In this era of downsizing, incentives for taking early retirement and layoffs, they also crave a sense of security. They want to know that their jobs will still be there tomorrow, next week, next month, next year. Above all, they yearn to feel psychologically secure within the group in which they work. They want to accept their fellow workers and be fully accepted by them and their managers.

Effective leadership is also important. They want to feel confident that their boss knows what his or her job is and how to do it, and is respected by others. They want to feel that the steering wheel on which their security and well being depend is in good hands.

Finally, high in their hierarchy of needs is a sense of participation. They want to feel that they are part of the team, not just hired hands.

Bear these desires in mind as you manage and you will go a long way toward eliminating areas of friction in the employee-manager relationship.

The Care and Feeding of Problem People

The law of averages virtually dictates that some of the people with whom you must work are not a pleasure to deal with. Yet, there they are and somehow you must find a way of getting along with them, Some common types, with suggestions on dealing with them:

People who think you're telling them how to do their jobs and resent it. They may justifiably feel that they know their particular jobs better than anyone else. Make allies of them by letting them know that their experience and knowledge are recognized and valued; that the purpose of talking to them is to exchange ideas and pool experiences for the common good.

People who carry a personal grudge. Avoid discussions about their pet peeves. If necessary, explain that you are not interested in their personal prejudices, but in running a smoothly operating organization.
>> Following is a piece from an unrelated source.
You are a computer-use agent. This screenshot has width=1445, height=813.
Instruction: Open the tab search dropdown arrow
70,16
People who are wrong but won't admit it. Avoid direct criticism, sarcasm and ridicule. Use indirect methods instead. For example, analyze a "similar case" without reference to them personally. Above all, talk to them in private.

Argumentative people. They quibble over the most trivial details and love to get other people's goat. The primary rule: keep cool, Use questions to draw them out. When possible, cite hard facts and figures to refute their position.
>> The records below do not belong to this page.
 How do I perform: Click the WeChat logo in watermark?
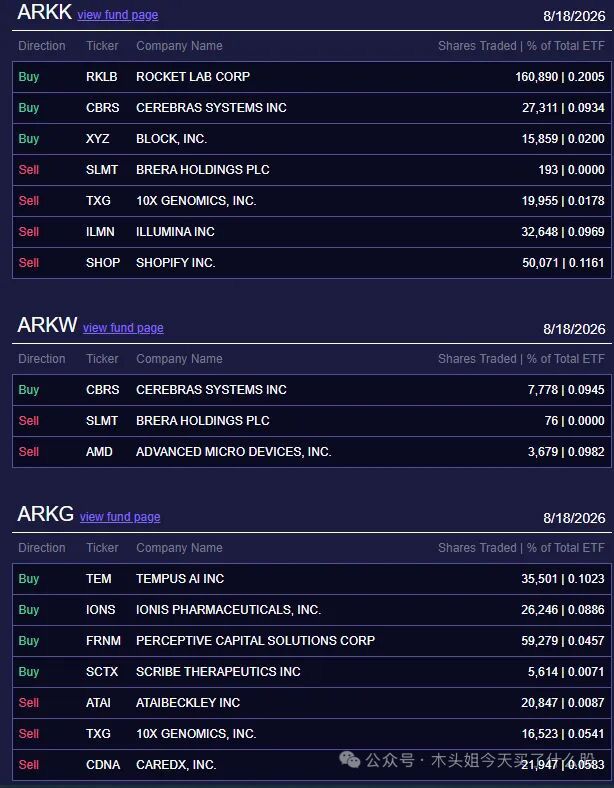[350, 760]
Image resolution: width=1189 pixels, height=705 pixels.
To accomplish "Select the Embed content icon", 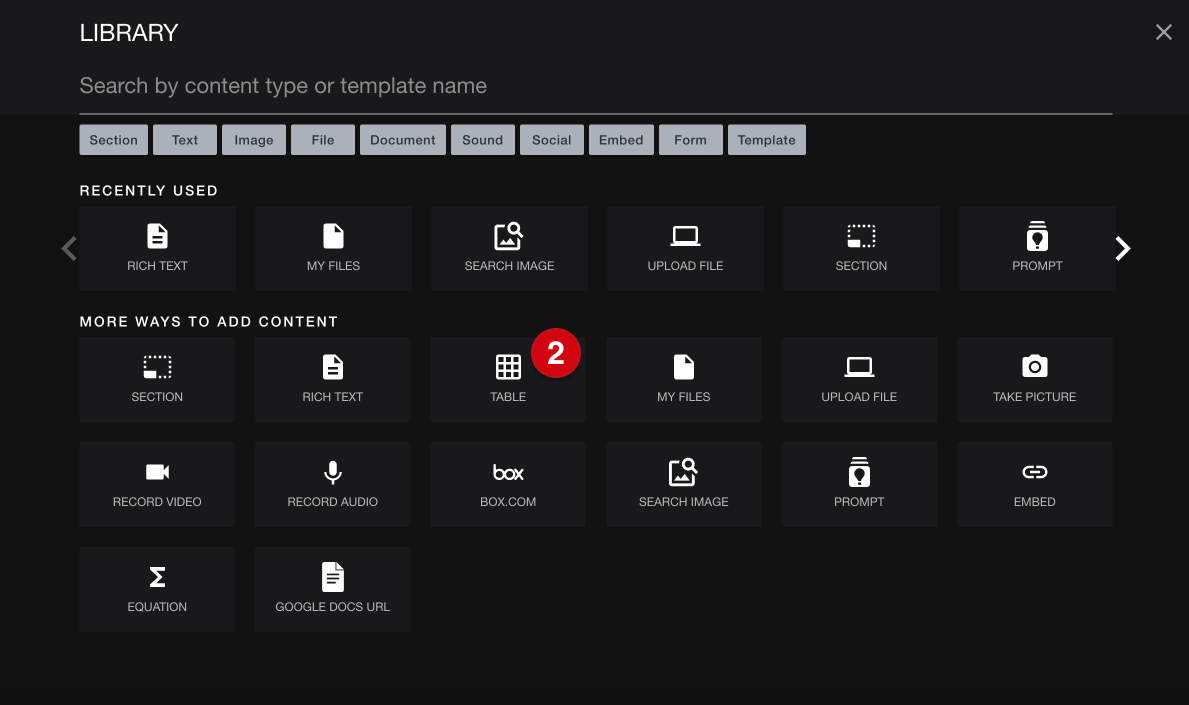I will (x=1034, y=484).
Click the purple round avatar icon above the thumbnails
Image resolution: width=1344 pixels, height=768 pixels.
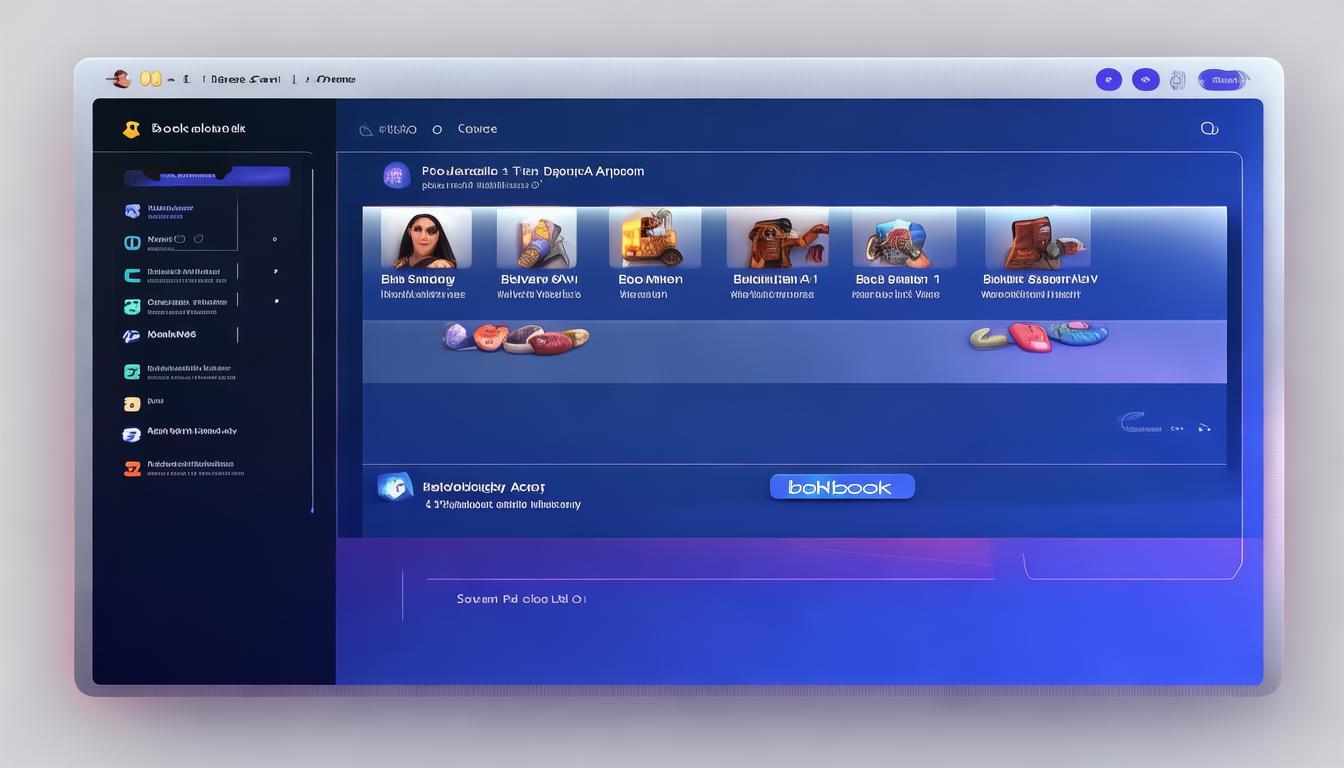pos(397,176)
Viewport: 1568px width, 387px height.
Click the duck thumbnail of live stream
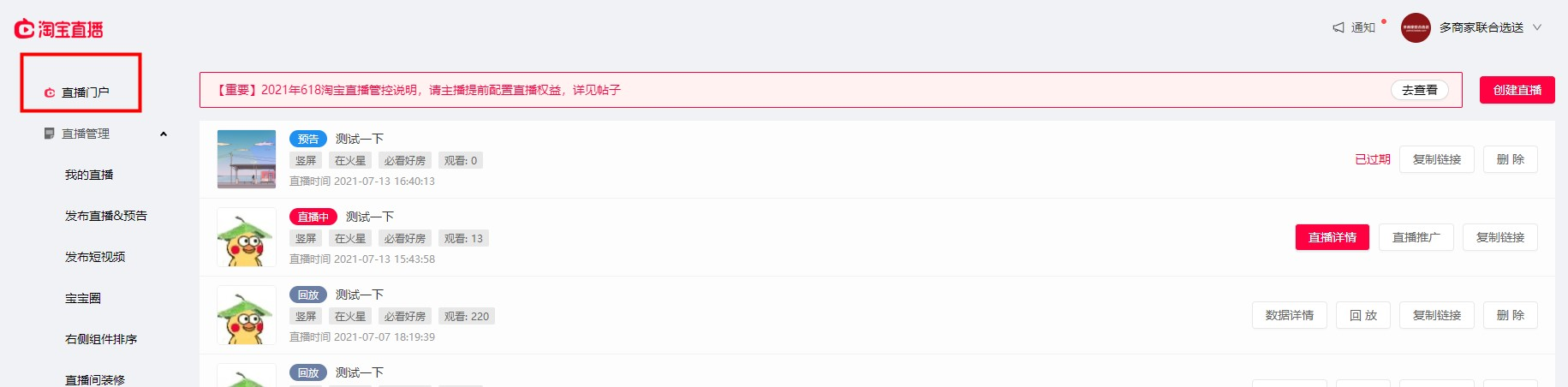(247, 237)
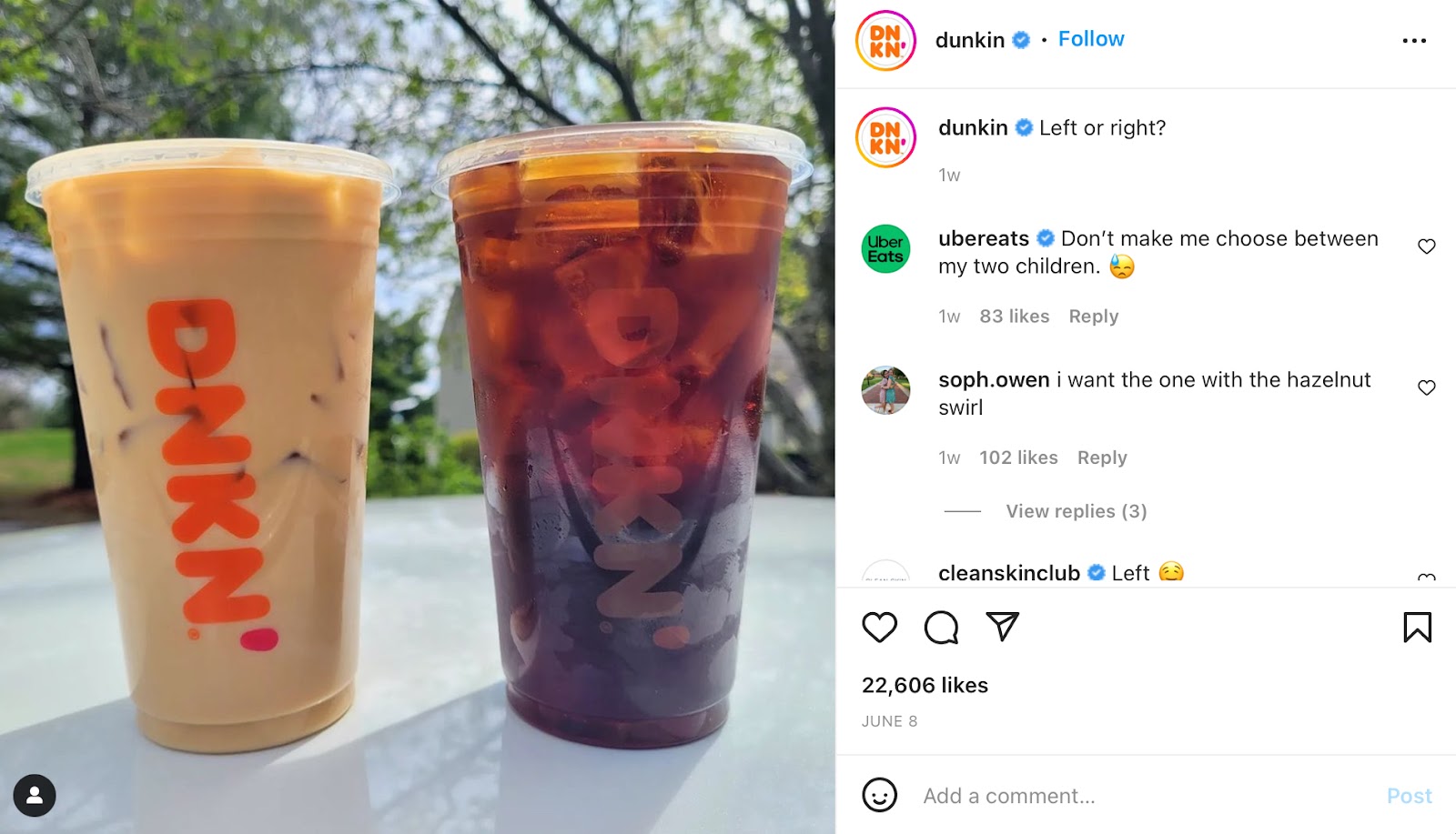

The Positive Power of Criticism

Employees need feedback to assure them that they are on the right track.

Positive feedback in the form of recognition, praise or reward reinforces their drive to continue in the proper direction. Negative feedback--criticism, correction, discipline--teaches them what not to do.

Thus, praise and criticism are motivational guideposts of equal importance.

People need the assurance that they will be informed if their general performance Falls below par. If they are sure they know how they stand with their boss, they have the confidence necessary For decisive action.

From a psychological point of view, people normally expect to be reprimanded when they have done wrong. Criticism relieves their guilt feelings.

Some people are not so conscientious, of course, and are less prone to feel guilty when they make a mistake. If these people are not criticized, they exploit what they perceive as a weakness on the part of their boss.

So don't overlook the positive power of criticism. It can be an important motivator.

How To Beat Procrastination

One secret of achievement: start. But that's sometimes easier said than done, for most of us are positive geniuses when it comes to Finding alibis for not starting a job. "its too complicated'; "We're too tired"; "It's too late to start now."

Fortunately, there ore remedies for procrastination. If you are prone to putting things off, one or more of these may be just what you need to get going.